一個黑色的、類似人形的物體,被硬生生從墨色的海水中拽了出來!

那東西穿著一身漆黑的橡膠潛水衣,背後是閃著金屬光澤的氧氣瓶,腰間還掛著一串綠色的手雷。

“啊?!”

王大富使勁揉了揉眼睛。

“這是……長得像特種兵的新品種魚?”

餘閑看著那個被魚鉤掛住背帶,像條鹹魚一樣在半空中亂舞的玩意兒,感覺自己瞬間蒼老了十歲。

“這是……蛙人?”

他喃喃自語。

“為什麽太平洋底下會有蛙人?!”

那個蛙人顯然也懵了,被掛在鉤子上,嘴裏還咬著呼吸器,隻能發出含混不清的尖叫。

“嗚嗚!嗚嗚!”

他的手瘋狂地指著自己腰間。

餘閑的目光順著他指的方向看去,瞳孔驟然縮成了針尖!

一根極細的金屬引爆索,一頭連在蛙人的腰間,另一頭……還連著深不見底的海水之下!

“不對!那是引爆索!他是在水下進行爆破作業的!”

“我把他釣了上來,等於把引信給拉緊了!!”

話音未落。

“咚——!!!”

一聲沉悶到足以震裂耳膜的巨響,從海底深處傳來!

腳下的“鹹魚二號”猛地一跳!

緊接著,一道直徑數十米的水柱衝天而起,仿佛海神之怒!

無數漆黑的船體殘骸和金色的閃光,隨著那道水柱被一同噴發到數百米的高空!

“下……下金雨了?!”

王大富呆若木雞地抬頭。

無數刻著古老紋章的金幣,像一場突如其來的冰雹,劈頭蓋臉地砸在甲板上,叮當作響。

“黃金船!黃金船被炸出來了!!”

王大富瞬間瘋了,他跪在地上,抓起一把金幣就往嘴裏塞,想用牙驗證真偽。

然而,餘閑的目光卻死死地盯著海麵。

爆炸中心,一個巨大的漩渦正在形成。

漩渦的中心,一個龐然大物正緩緩上浮。

那是一艘通體漆黑,艇身上印著一隻猙獰章魚圖案的……微型潛艇!

“深海章魚”海盜組織的標誌!

“哢噠!”

潛艇的艙蓋彈開。

十幾個端著自動步槍、渾身散發著血腥氣的海盜衝了出來,黑洞洞的槍口,齊刷刷地對準了“鹹魚二號”。

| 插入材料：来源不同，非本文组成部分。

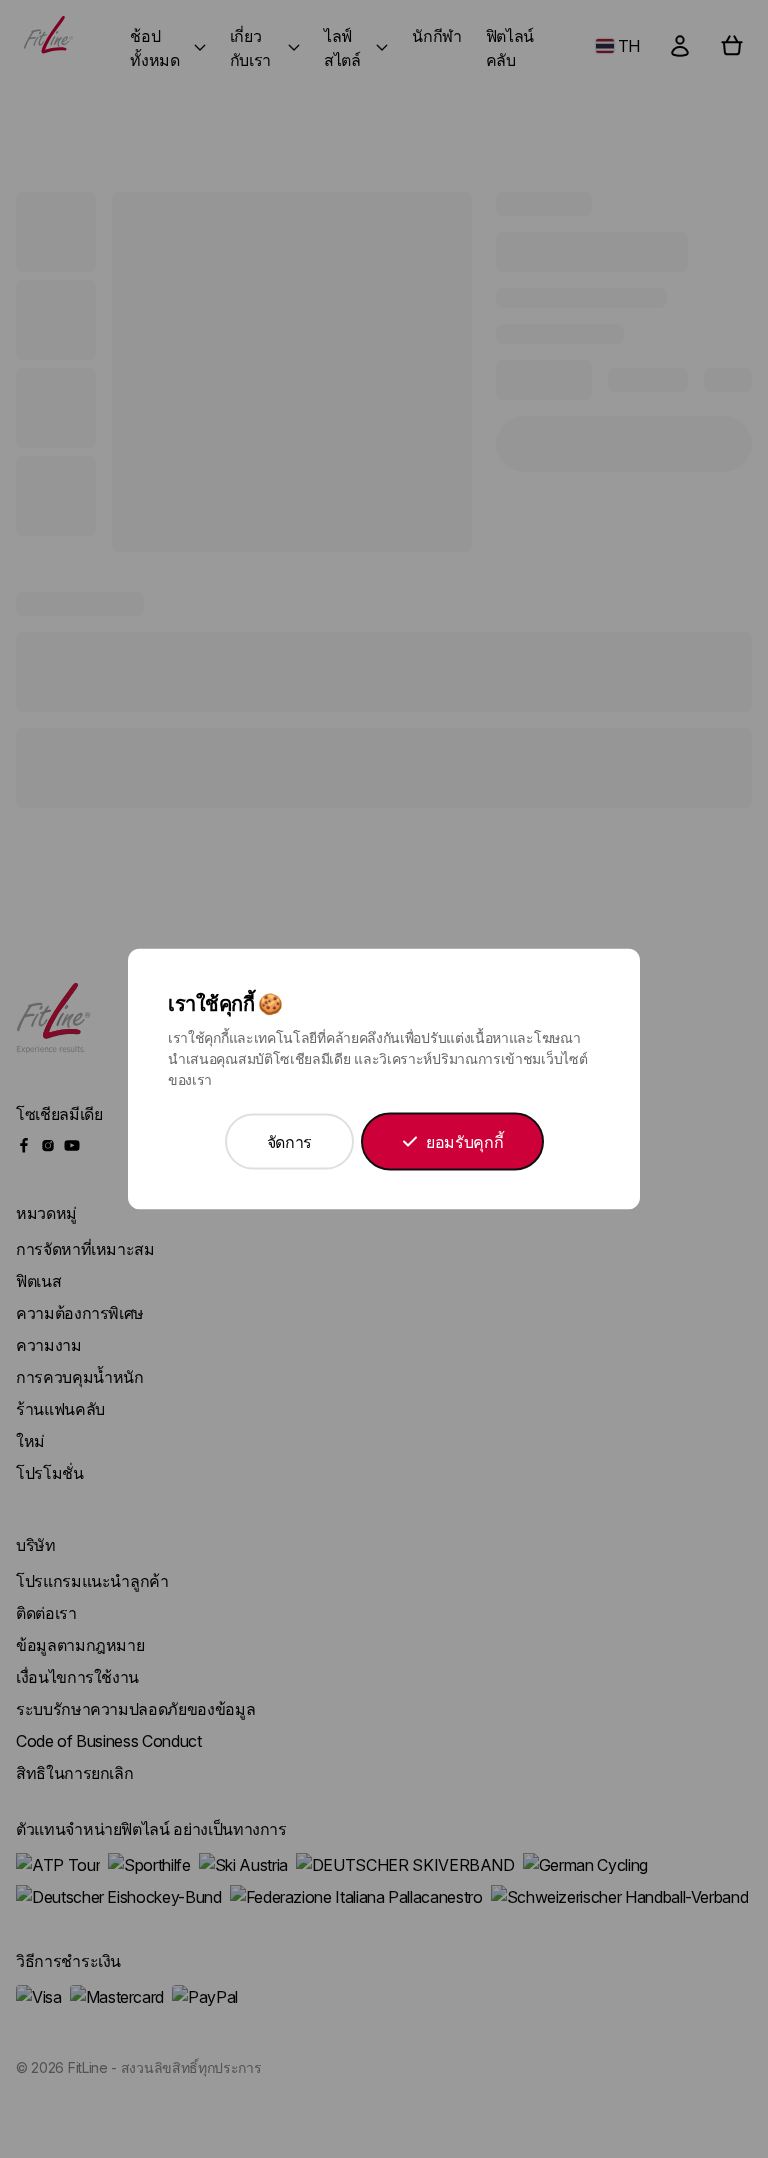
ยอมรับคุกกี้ (464, 1142)
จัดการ (289, 1142)
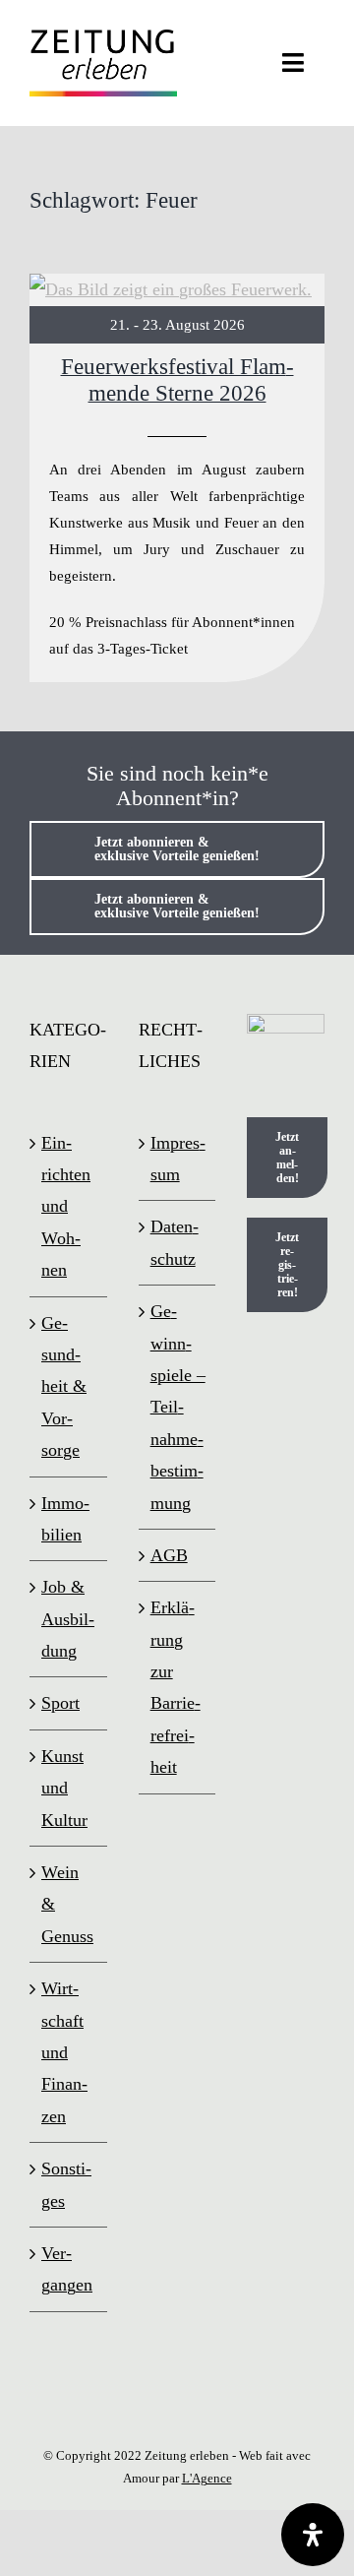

領頭的獨眼龍海盜,看了一眼滿甲板的金幣,又看了一眼還掛在魚鉤上、像風幹臘肉一樣搖擺的手下。

他那隻獨眼裏,先是震驚,隨即被無窮的殺氣填滿。

“啪嗒。”

王大富嘴裏的金幣掉在了甲板上。

他的聲音帶著哭腔。

“爸……咱們這是……截了海盜的胡?”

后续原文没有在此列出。